El saqueo de la tradición y el rescate que no fue

Comer se volvió una forma de olvido. Pero también de resistencia. Porque mientras discutimos quién inventó el tamal o de qué lado del río se enciende mejor el carbón o la leña, las verdaderas cocinas del continente —las que no aparecen en los festivales ni en los rankings— siguen preparando sus platos con lo que quedó del naufragio: memoria, ingenio y hambre.

Las historias oficiales se escriben con tinta; las gastronómicas, con grasa, sudor y paciencia. Y como todo en América Latina, también ellas están marcadas por el saqueo. Hoy se patenta lo que antes se despreciaba. Las multinacionales registran semillas que nacieron en la boca de la tierra, las recetas ancestrales son convertidas en eslóganes turísticos, y los campesinos —descendientes de mestizos, quechuas, afroamericanos invisibles— ya no pueden pagar lo que cultivan.

La patria en la olla: cocinar como acto de dignidad

El turismo gastronómico nos vende la ilusión de que comer es una experiencia, cuando en realidad fue siempre una urgencia. Dicen “rescatamos recetas”, como si nuestras abuelas se hubieran olvidado de cocinar, cuando en verdad fueron silenciadas por los fuegos artificiales del mercado. Hoy se habla de cocina de autor, pero se calla el nombre del pueblo que inventó el sabor.

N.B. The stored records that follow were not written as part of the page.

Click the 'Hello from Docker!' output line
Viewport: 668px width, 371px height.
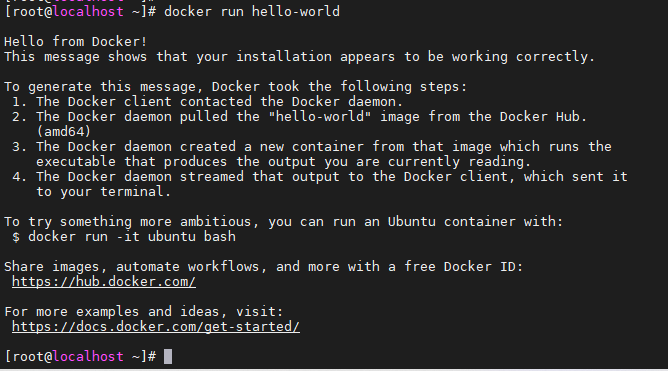click(x=75, y=41)
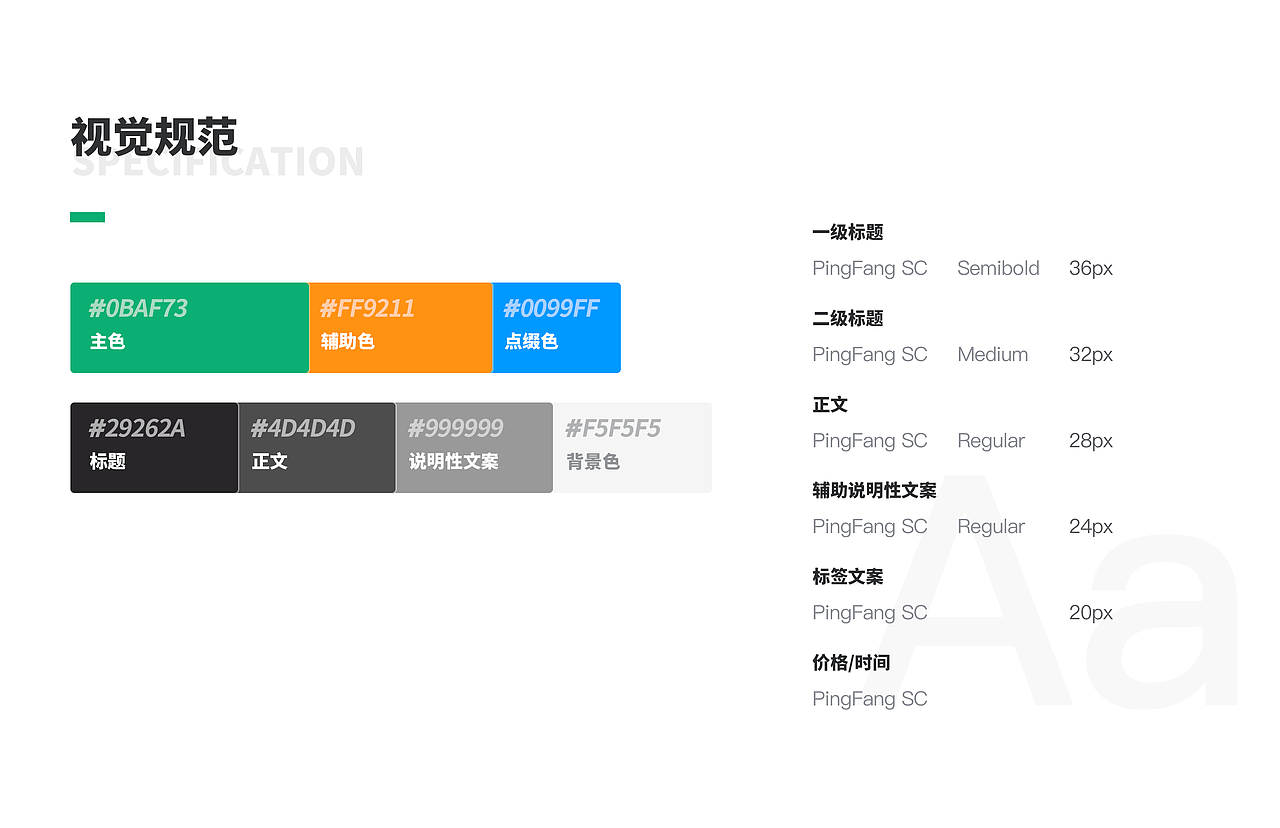Image resolution: width=1280 pixels, height=828 pixels.
Task: Select the #4D4D4D body text color swatch
Action: 316,447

Quizás debamos dejar de preguntarnos quién cocinó primero, y empezar a mirar quién se está quedando con todo el plato ahora. Porque mientras las élites brindan en mesas de mármol con vinos de etiqueta, hay millones que aún comen con las manos, y no por tradición, sino por falta de tenedor.

Porque la patria —esa palabra grande y cansada— no se sostiene solo en discursos ni en desfiles, sino en las cocinas donde aún se hierve la esperanza. En cada receta guardada en la memoria de una abuela, en cada semilla protegida como si fuera oro, en cada plato que resiste el olvido con sal, ajo y dignidad.

Último Bocado: “Las banderas se manchan de sangre, los recetarios de tinta. Pero el hambre no tiene patria.”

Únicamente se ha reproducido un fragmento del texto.